===== Input for this task =====
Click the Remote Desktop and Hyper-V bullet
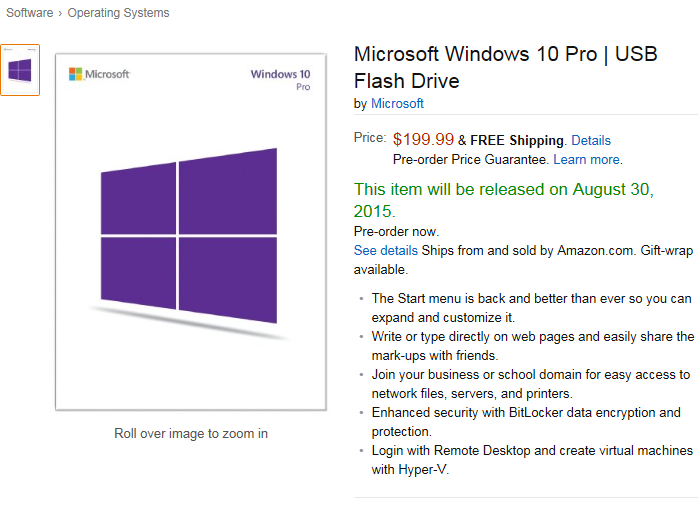The height and width of the screenshot is (510, 700). pos(532,460)
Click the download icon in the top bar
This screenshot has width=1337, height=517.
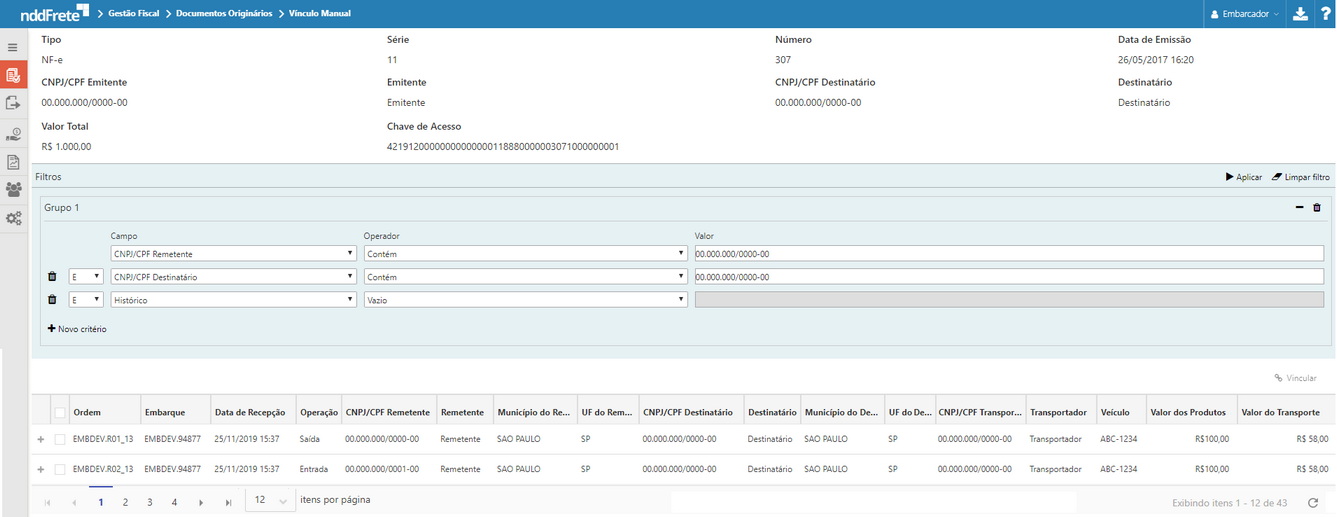click(x=1300, y=14)
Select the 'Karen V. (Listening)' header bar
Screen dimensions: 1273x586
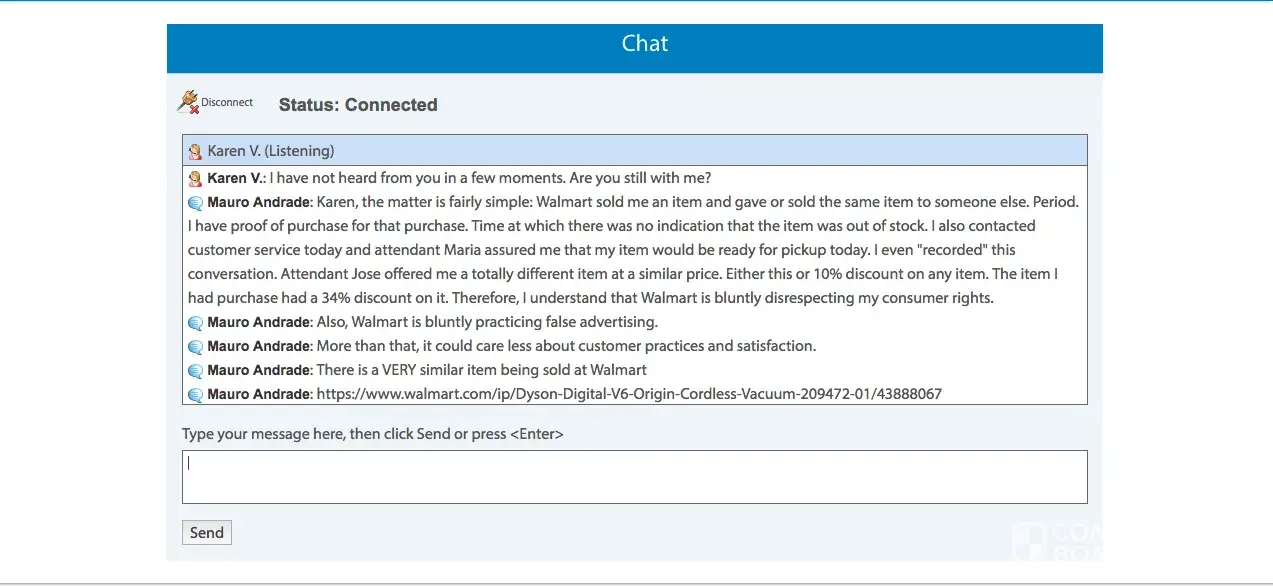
=====
-- Assigned task --
Pictures are to be left out; repeat all the remaining data exactly.

-- Your response --
Click the Remote Desktop and Hyper-V bullet
The height and width of the screenshot is (510, 700). pos(532,460)
Click the download icon in the top bar
This screenshot has width=1337, height=517.
click(x=1300, y=14)
Select the 'Karen V. (Listening)' header bar
Screen dimensions: 1273x586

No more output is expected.